Terraform Issues
No valid credential sources found
Symptom: terraform plan or terraform apply fails with:
Error: no valid credential sources for S3 Backend found
or
Error: configuring Terraform AWS Provider: no valid credential sources found
Solution: Set the required environment variables before running Terraform:
export AWS_ENDPOINT_URL=http://localhost:4599
export AWS_ACCESS_KEY_ID=AKIAIOSFODNN7EXAMPLE
export AWS_SECRET_ACCESS_KEY=wJalrXUtnFEMI/K7MDENG/bPxRfiCYEXAMPLEKEY
export AWS_DEFAULT_REGION=us-east-1
Alternatively, configure credentials in the provider block:
provider "aws" {
access_key = "AKIAIOSFODNN7EXAMPLE"
secret_key = "wJalrXUtnFEMI/K7MDENG/bPxRfiCYEXAMPLEKEY"
region = "us-east-1"
}
InvalidClientTokenId
Symptom: Terraform operations fail with InvalidClientTokenId errors.
Cause: Simfra validates SigV4 signatures against known access keys. The access key in your credentials must exist in Simfra.
Solutions:
-
Use the default root credentials:
export AWS_ACCESS_KEY_ID=AKIAIOSFODNN7EXAMPLE export AWS_SECRET_ACCESS_KEY=wJalrXUtnFEMI/K7MDENG/bPxRfiCYEXAMPLEKEY -
If you created a custom IAM user, use that user's access key:
aws iam create-access-key --user-name myuser -
If you created a custom account via the admin API, use the root credentials returned in the creation response.
S3 backend not working
Symptom: Terraform's S3 state backend fails to connect or returns errors.
Solutions:
-
Use local backend instead. The simplest approach for local development is to skip S3 state entirely:
terraform { backend "local" {} } -
If you must use the S3 backend, configure it for path-style and point it at Simfra. With Terraform 1.6+:
terraform { backend "s3" { bucket = "my-tf-state" key = "terraform.tfstate" region = "us-east-1" use_path_style = true } }Note: the S3 backend requires
use_path_style = truebecause it does not readAWS_S3_USE_PATH_STYLE. TheAWS_ENDPOINT_URLenvironment variable routes the backend to Simfra automatically. -
Create the bucket first - the S3 backend expects the bucket to already exist:
aws s3 mb s3://my-tf-state --endpoint-url http://localhost:4599
ResourceNotFoundException
Symptom: Terraform fails with ResourceNotFoundException or 404 Not Found when referencing a resource.

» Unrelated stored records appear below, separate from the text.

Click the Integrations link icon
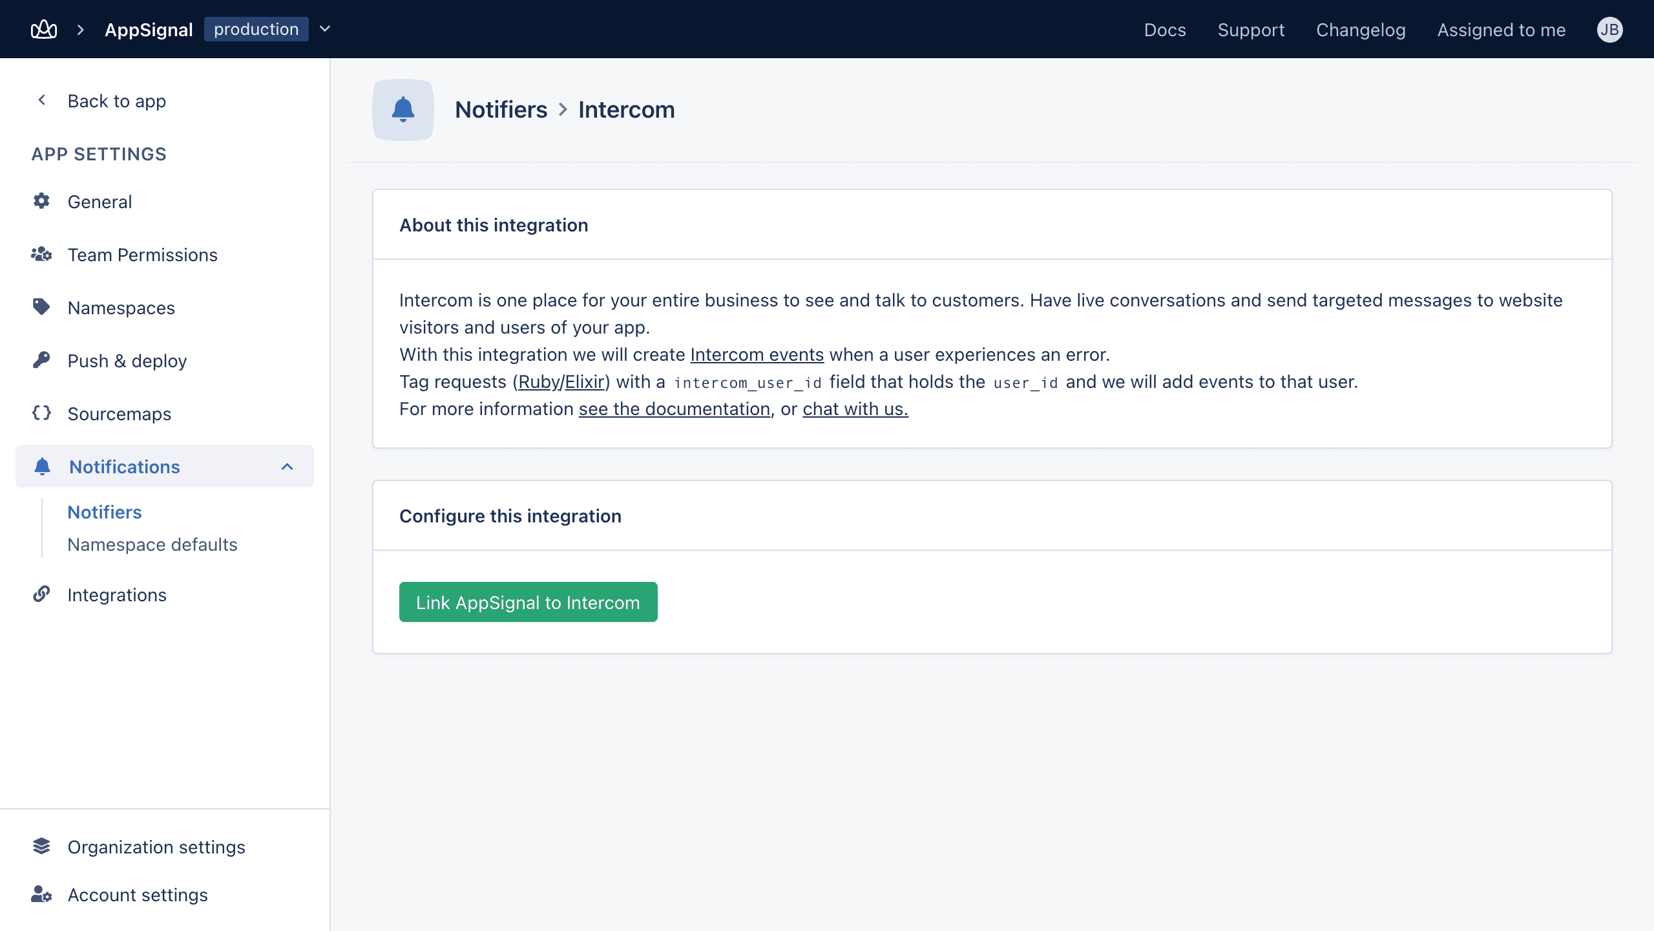(x=42, y=595)
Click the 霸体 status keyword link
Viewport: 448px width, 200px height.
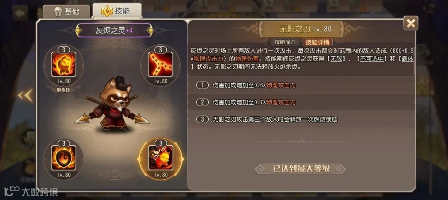click(x=407, y=59)
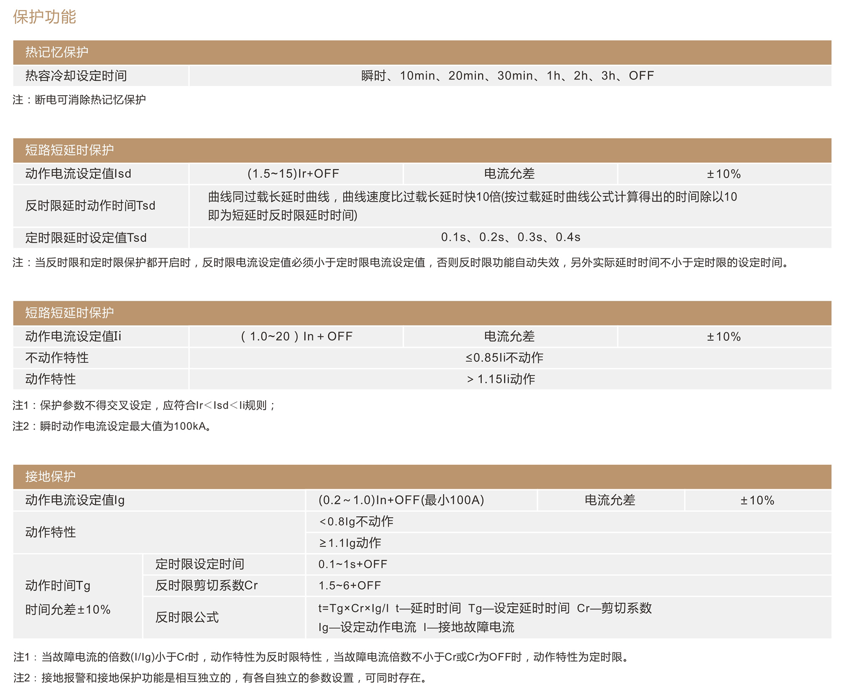Click the 0.1~1s+OFF value cell
The image size is (846, 699).
point(353,564)
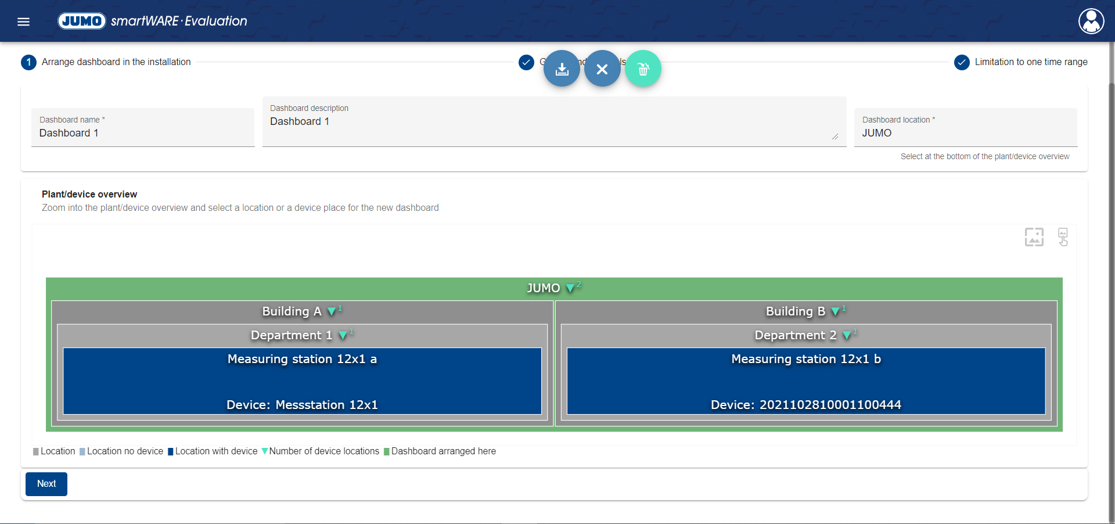Click the Dashboard name input field
This screenshot has width=1115, height=524.
click(143, 133)
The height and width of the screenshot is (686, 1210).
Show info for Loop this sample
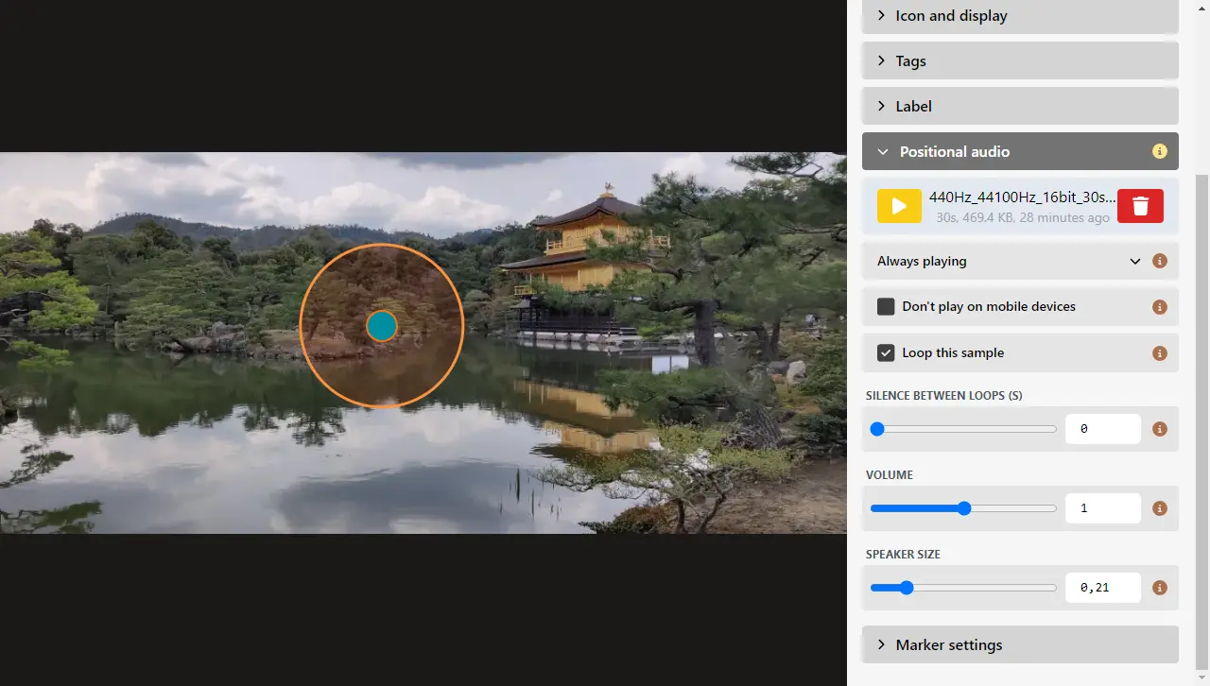(1159, 353)
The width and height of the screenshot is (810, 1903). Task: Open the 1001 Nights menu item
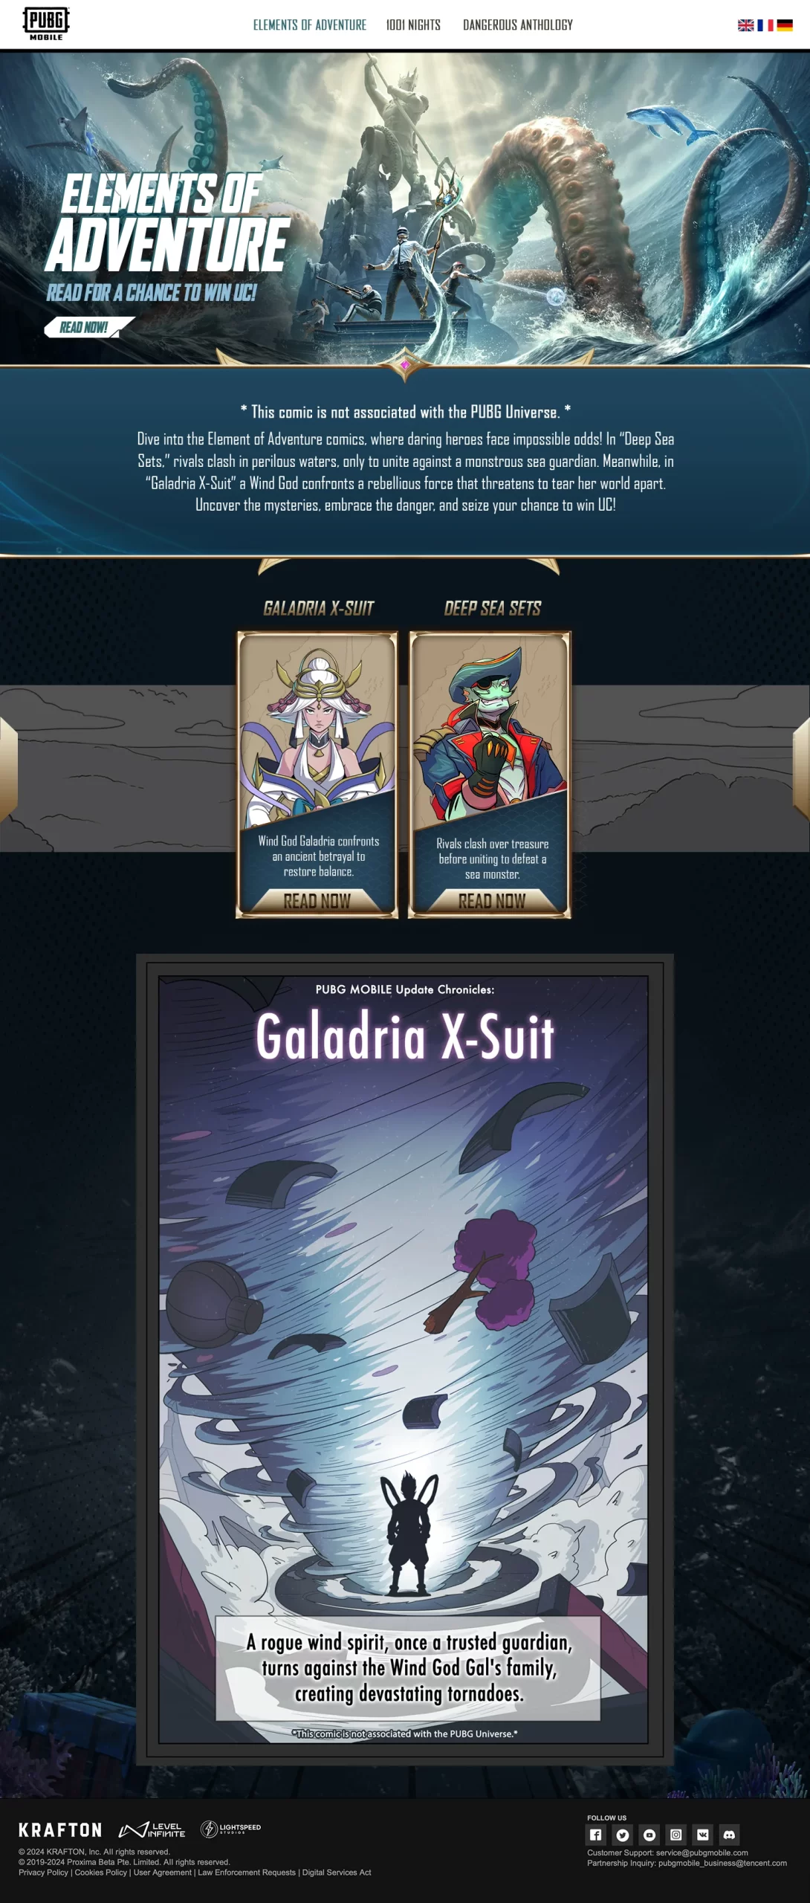tap(413, 25)
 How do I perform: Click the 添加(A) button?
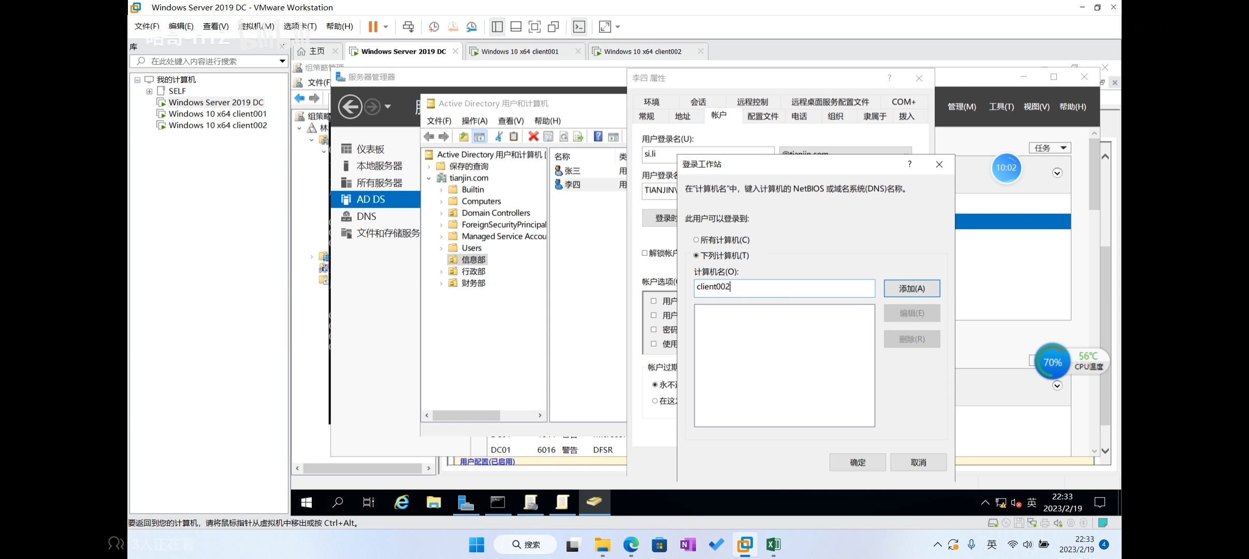(911, 288)

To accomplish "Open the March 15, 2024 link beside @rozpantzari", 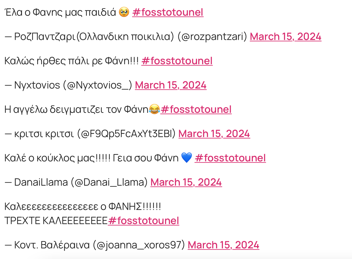I will (x=285, y=36).
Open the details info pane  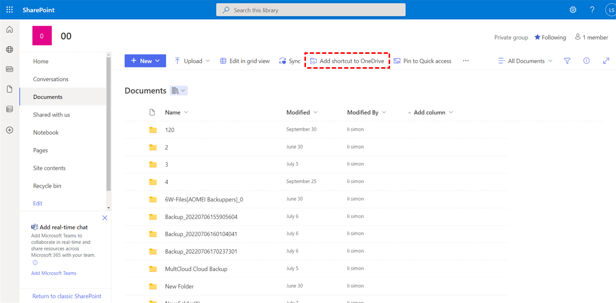586,60
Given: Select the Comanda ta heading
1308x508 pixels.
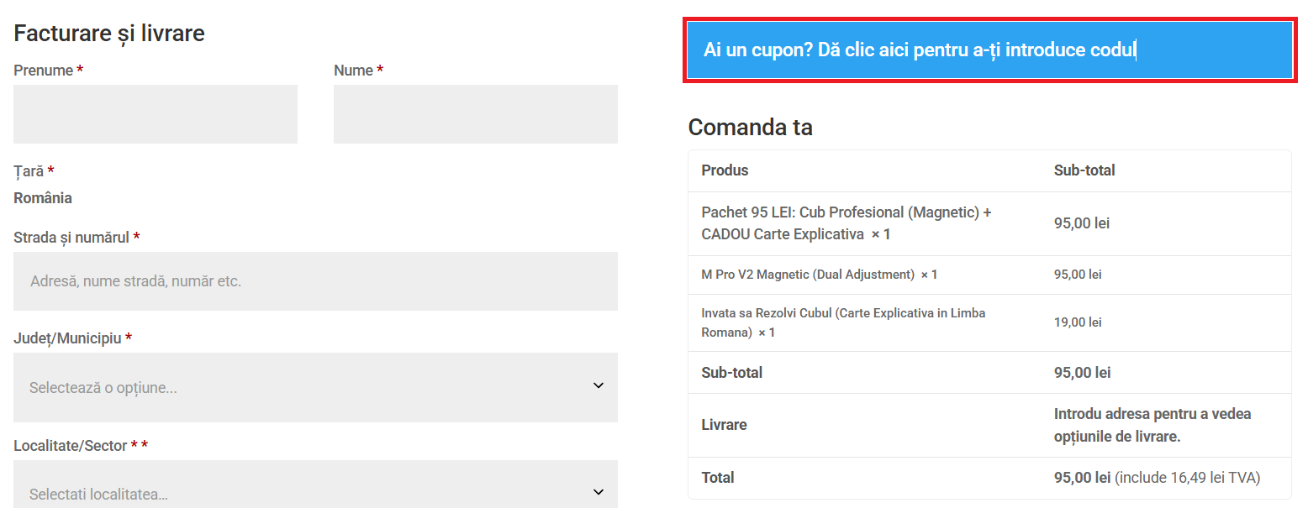Looking at the screenshot, I should coord(750,127).
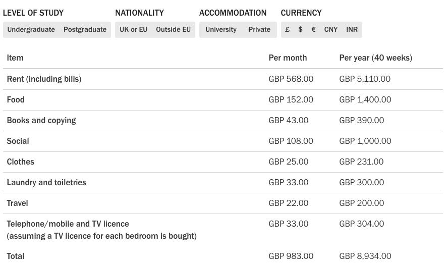446x266 pixels.
Task: Select the euro (€) currency
Action: (313, 30)
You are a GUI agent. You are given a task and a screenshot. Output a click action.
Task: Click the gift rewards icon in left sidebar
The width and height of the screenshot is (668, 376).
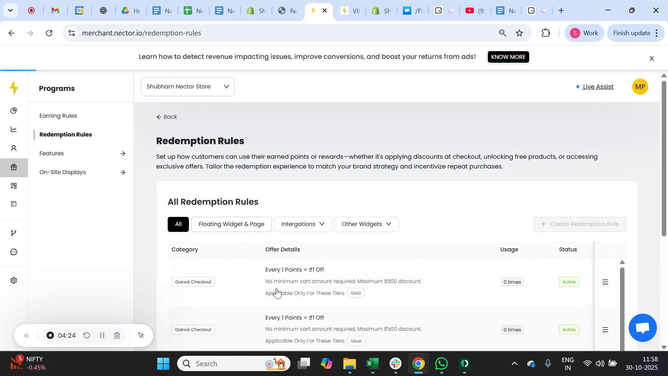coord(14,167)
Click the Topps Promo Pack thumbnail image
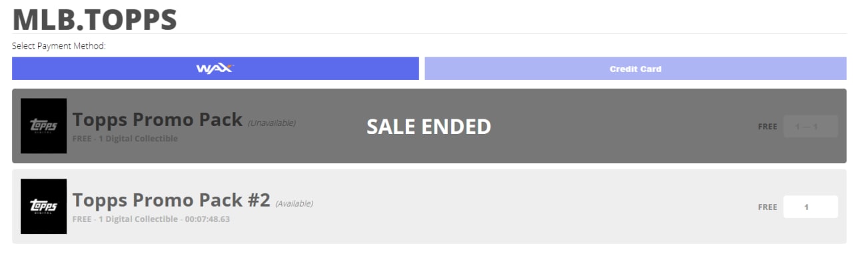853x268 pixels. [x=43, y=126]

Cause: The resource does not exist yet. This commonly happens when:
-
Missing bootstrap - Your Terraform config references default VPC, subnets, or other infrastructure that has not been created. Bootstrap first:
export SIMFRA_BOOTSTRAP=standardOr bootstrap via the admin API:
curl -X POST http://localhost:4599/_simfra/accounts \ -d '{"accountId": "000000000000", "bootstrap": "standard", "region": "us-east-1"}' -
Dependency ordering - Terraform may try to read a data source before the resource is created. Use
depends_onto enforce ordering. -
Different account or region - Verify your credentials correspond to the account where the resource was created, and the region matches.
Provider version
Symptom: Terraform does not recognize AWS_ENDPOINT_URL or the endpoint configuration does not work.
Solution: Use AWS provider version 5.0 or later. The AWS_ENDPOINT_URL environment variable (which routes all services to a single endpoint) requires provider >= 5.0.
terraform {
required_providers {
aws = {
source = "hashicorp/aws"
version = ">= 5.0"
}
}
}
With older providers, you must configure per-service endpoints in the endpoints block, which is verbose and error-prone.
Missing endpoints block
Symptom: You expect to need a per-service endpoints block in the provider configuration but it does not seem to be required.
Explanation: With AWS provider >= 5.0, the AWS_ENDPOINT_URL environment variable routes all AWS services to a single endpoint. No endpoints block is needed.
export AWS_ENDPOINT_URL=http://localhost:4599
Simfra routes requests to the correct service using the SigV4 signature, Host header, and X-Amz-Target header - just like real AWS. A single endpoint URL handles all 88+ services.
The endpoints {} block is not needed and should not be used. AWS_ENDPOINT_URL routes all services to Simfra automatically.